Preoperative Medication: Demerol 50 mg IV, Versed 3 mg IV, Cetacaine spray
1. Esophageal foreign body.
Postoperative Diagnosis: Status-post foreign body removal.
Clinical Note: This is a 47-year-old black male who experienced acute odynophagia after initially eating a meal consisting of fish. The patient felt a foreign-body-like sensation in his proximal esophagus and presented to the emergency room. He was evaluated with lateral, C-spine films, and soft-tissue films without any evidence of perforation. The patient is now referred for evaluation for his proximal esophagus.
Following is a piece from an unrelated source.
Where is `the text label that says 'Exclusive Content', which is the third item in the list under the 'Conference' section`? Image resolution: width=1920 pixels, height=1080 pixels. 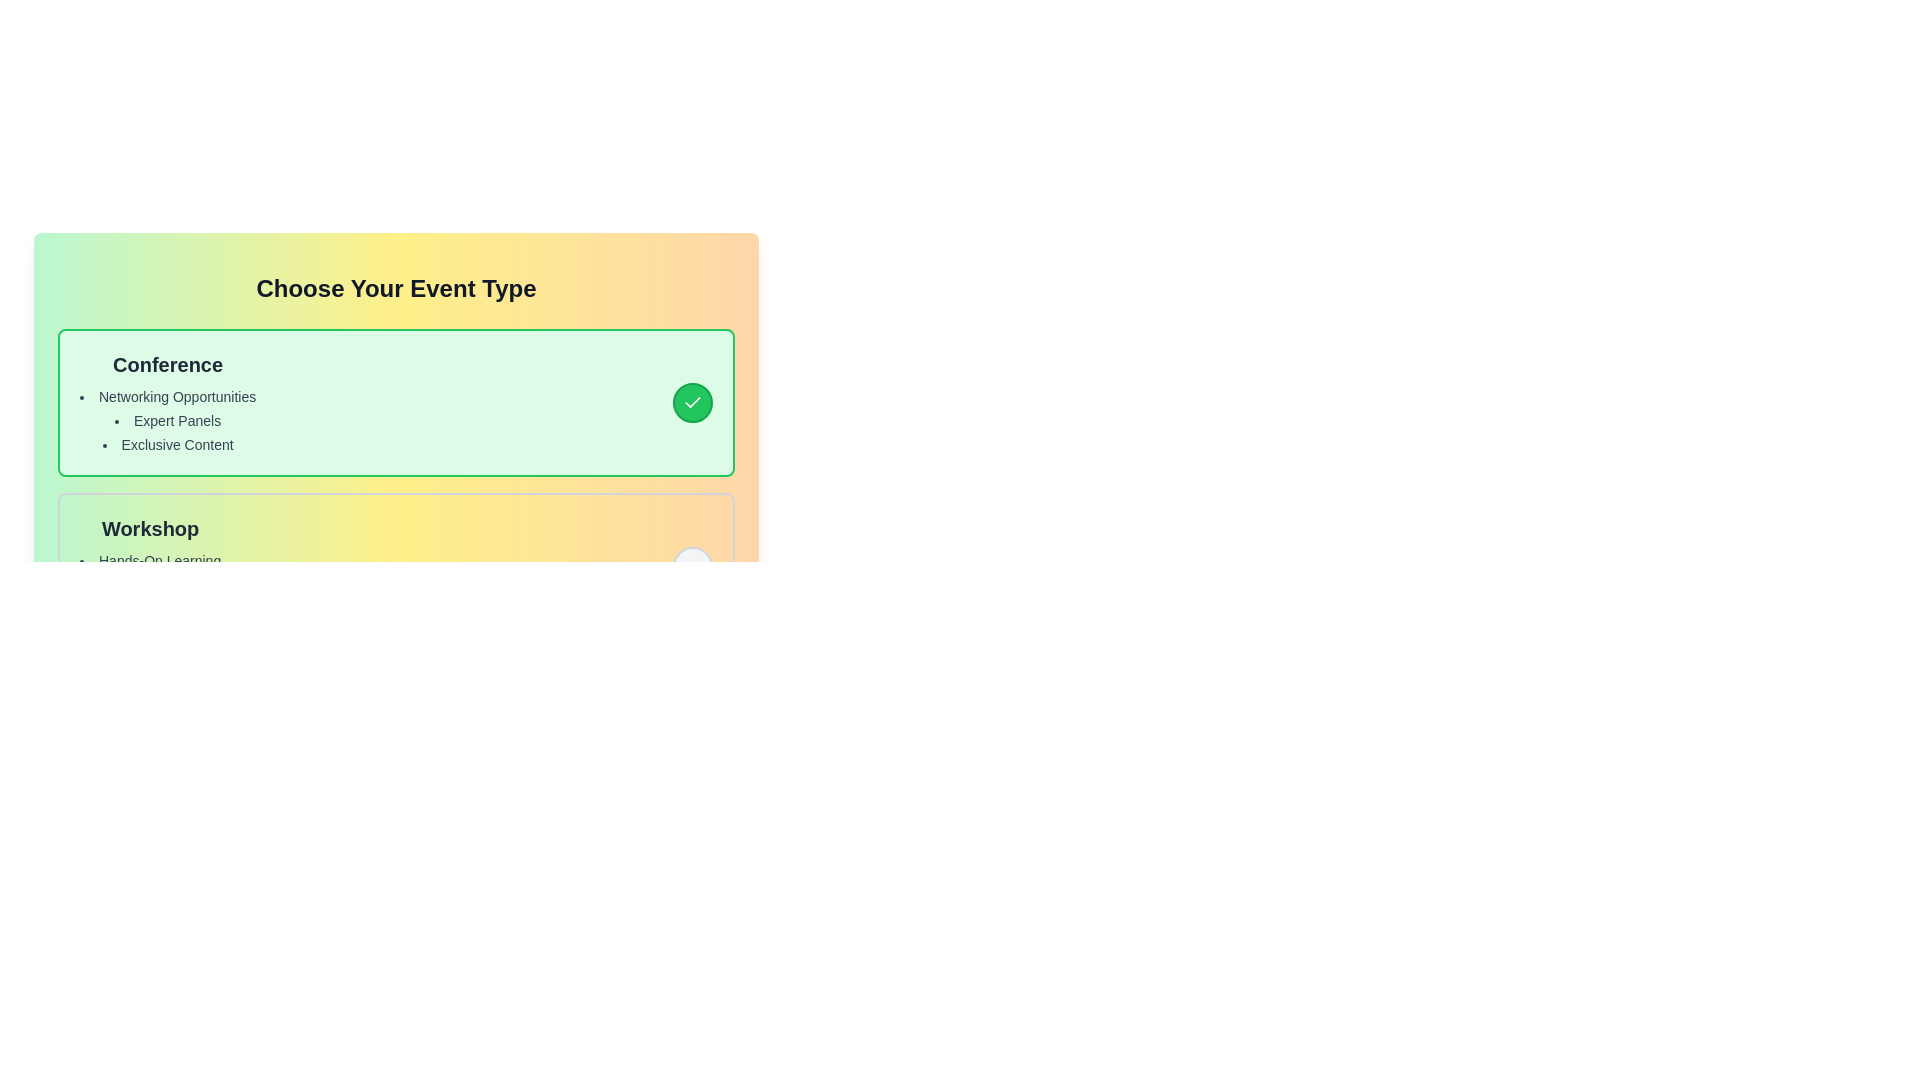
the text label that says 'Exclusive Content', which is the third item in the list under the 'Conference' section is located at coordinates (168, 443).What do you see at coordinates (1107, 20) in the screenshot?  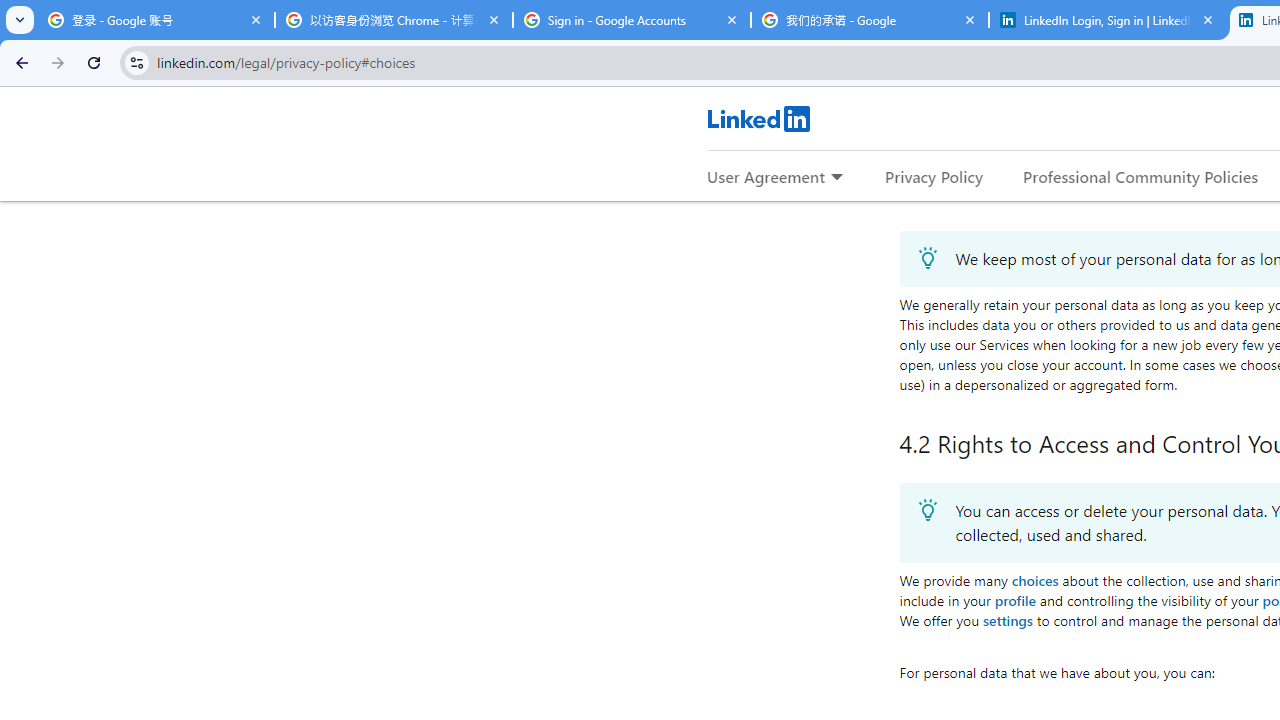 I see `'LinkedIn Login, Sign in | LinkedIn'` at bounding box center [1107, 20].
Findings: After obtaining informed consent, the patient was endoscoped in the emergency room. He was premedicated with Demerol and Versed without any complications. Under direct visualization, an Olympus Q20 endoscope was introduced orally, and the esophagus was intubated without any difficulty. The hypopharynx was carefully reviewed, and no abnormalities were noted. There were no foreign bodies or lacerations to the hypopharynx. The proximal esophagus was normal. No active bleeding was noted. The endoscope was farther advanced into the esophagus, where careful review of the mucosa revealed no foreign bodies and no obstructions. The distal esophagus did, however, show a very small fish bone, which was removed without any complications. The endoscope was advanced into the stomach, where partially digested food was noted. The endoscope was then removed. The patient tolerated the procedure well, and his post-procedure vital signs are stable.
1. Clear liquids for 24 hours.
2. Follow-up with me in the office in the morning.
Soft-tissue neck. There is a curvilinear density in the region of the base of the tongue that could conceivably represent a small bone. The airway is intact throughout. No other abnormalities are visible.
Admit to Endoscopy Department.
Obtain consent for procedure, signed and witnessed.
Start IV of 55 cc D5W or NS TO KVO or heparin lock.
Preoperative Medications: Versed 3 mg IVP, Demerol 50 mg IVP, apply pulse oximeter.